I didn't change the spinlock setting yet; I got another panic in the meantime. The missing symbols are in com.apple.security.sandbox, per the panic screen. no symbols in the kernel debug kit.
This time, CPU failing to respond to interrupts. I suppose I should read xnu source code.

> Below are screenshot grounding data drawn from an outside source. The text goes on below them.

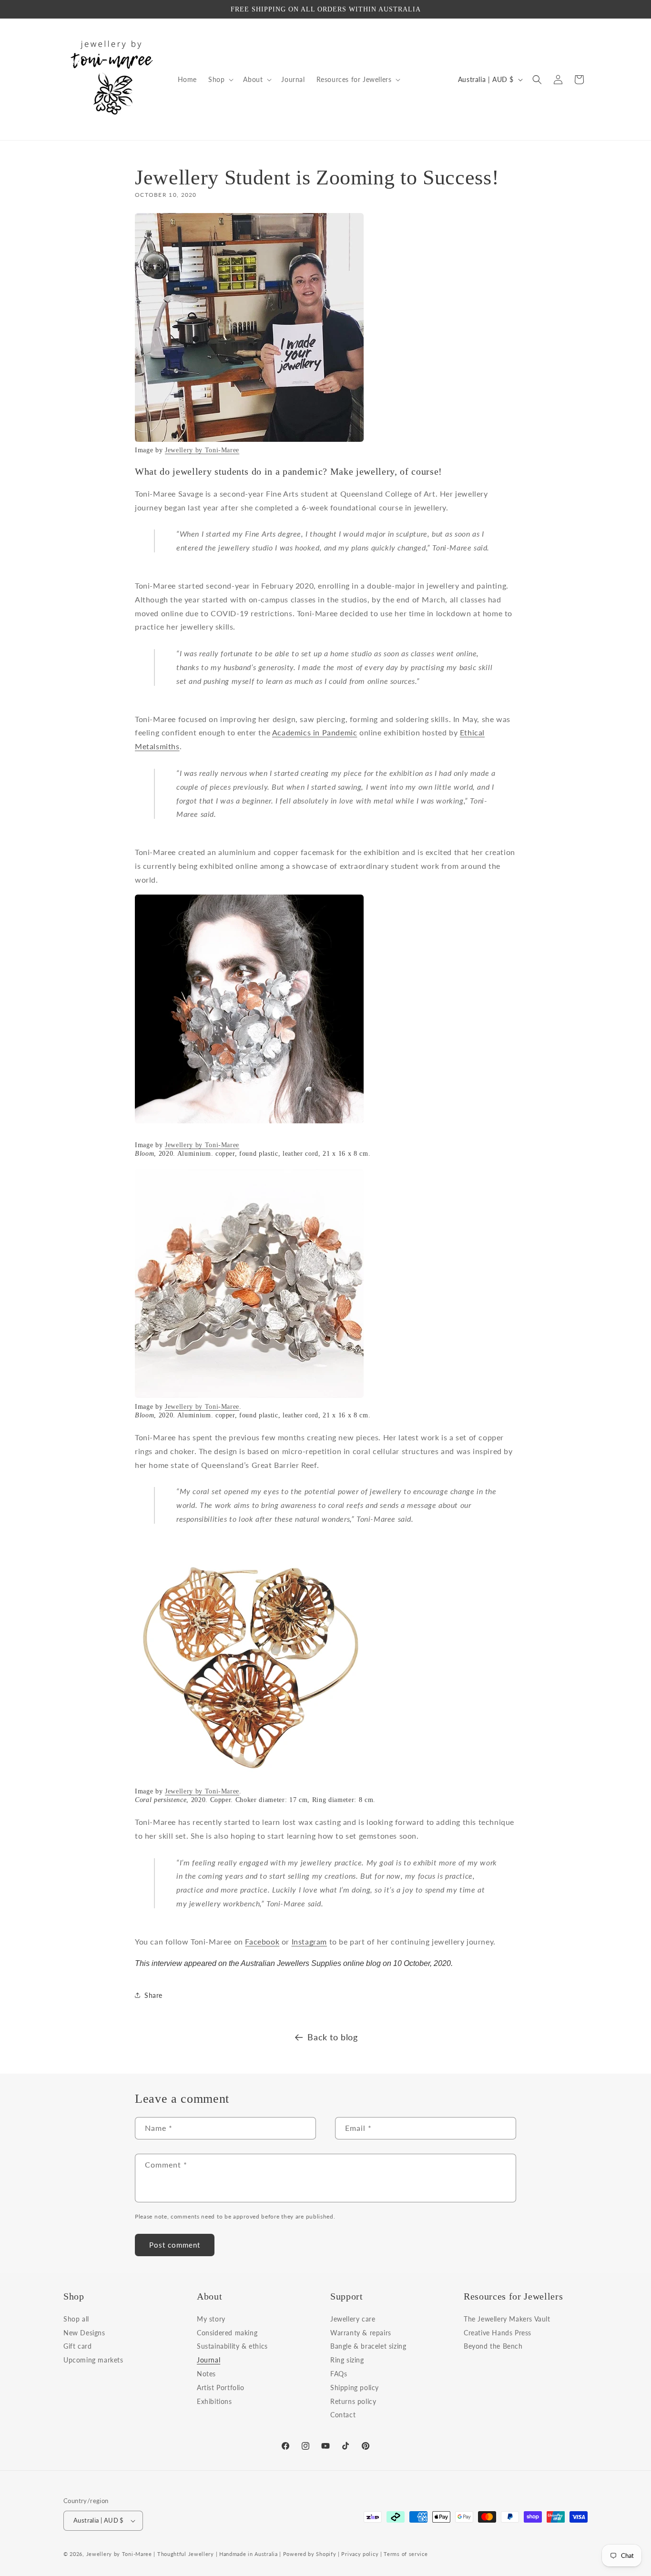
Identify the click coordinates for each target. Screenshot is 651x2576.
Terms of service (405, 2554)
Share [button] (153, 1995)
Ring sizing (347, 2360)
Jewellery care (352, 2320)
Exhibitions (214, 2401)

#0 Debugger (message=0x5cf868 "panic") at /SourceCache/xnu/xnu-1486.2.11/osfmk/i386/AT386/model_dep.c:866
#1 0x0021b2bd in panic (str=0x58dd98 "\"pmap_flush_tlbs() timeout: \" \"cpu(s) failing to respond to interrupts, pmap=%p cpus_to_respond=0x%lx\"@/SourceCache/xnu/xnu-1486.2.11/osfmk/i386/pmap.c:5019") at /SourceCache/xnu/xnu-1486.2.11/osfmk/kern/debug.c:303
#2 0x0028d2b4 in pmap_flush_tlbs (pmap=0x84b6e0) at /SourceCache/xnu/xnu-1486.2.11/osfmk/i386/pmap.c:5017
#3 0x0028f0ce in pmap_page_protect (pn=261988, prot=0) at /SourceCache/xnu/xnu-1486.2.11/osfmk/i386/pmap.c:2559
#4 0x0026b423 in vm_object_pmap_protect (object=0x4f27784, offset=0, size=20480, pmap=0x0, pmap_start=326148096, prot=0) at /SourceCache/xnu/xnu-1486.2.11/osfmk/vm/vm_object.c:2682
#5 0x002606b2 in vm_map_delete (map=0x2387d74, start=<value temporarily unavailable, due to optimizations>, end=326168576, flags=5, zap_map=0x0) at /SourceCache/xnu/xnu-1486.2.11/osfmk/vm/vm_map.c:5180
#6 0x00260c82 in vm_map_remove (map=0x2387d74, start=326148096, end=326168576, flags=1) at /SourceCache/xnu/xnu-1486.2.11/osfmk/vm/vm_map.c:5289
#7 0x00259a5d in kmem_free (map=0x2387d74, addr=326148096, size=19880) at /SourceCache/xnu/xnu-1486.2.11/osfmk/vm/vm_kern.c:709
#8 0x002200e7 in kfree (data=0x1370a000, size=19880) at /SourceCache/xnu/xnu-1486.2.11/osfmk/kern/kalloc.c:516
#9 0x1c55004c in ?? ()
#10 0x1c43d678 in ?? ()
#11 0x1c55032b in ?? ()
#12 0x1c5506af in ?? ()
#13 0x1c54ee93 in ?? ()
#14 0x0057deac in mac_vnode_check_open (ctx=0x46dfd14, vp=0x38ecb90, acc_mode=259) at /SourceCache/xnu/xnu-1486.2.11/security/mac_vfs.c:784
#15 0x002ef817 in vn_open_auth (ndp=0x224f3d38, fmodep=0x224f3cec, vap=0x224f3e8c) at /SourceCache/xnu/xnu-1486.2.11/bsd/vfs/vfs_vnops.c:384
#16 0x002e8ffa in open1 (ctx=0x46dfd14, ndp=0x224f3d38, uflags=258, vap=0x224f3e8c, retval=0x46dfc54) at /SourceCache/xnu/xnu-1486.2.11/bsd/vfs/vfs_syscalls.c:2307
#17 0x002e94a8 in open_nocancel (p=0x49e3000, uap=0x6101188, retval=0x46dfc54) at /SourceCache/xnu/xnu-1486.2.11/bsd/vfs/vfs_syscalls.c:2511
#18 0x004ee947 in unix_syscall64 (state=0x6101184) at /SourceCache/xnu/xnu-1486.2.11/bsd/dev/i386/systemcalls.c:433
I'm familiar with that panic. Same root cause, different panic message, same way to workaround it.
But I'm really confused now. We have only ever seen this panic in SMP VMs (VMs with multiple virtual CPUs). Are you 100% certain that your VM only has one virtual CPU? Can you send the .vmx file?
You're right, I'm an idiot. I'd been looking at the settings for my 10.5 vm (1 cpu) and not 10.6:
numvcpus = "2"
Sigh.
No problem. It happens.
If you have multiple virtual CPUs, the workaround of passing this as a kernel boot argument:
slto_us=0xffffffff
will solve your problem then. It only works on 10.6 guests though (10.5 kernels do not recognize this option).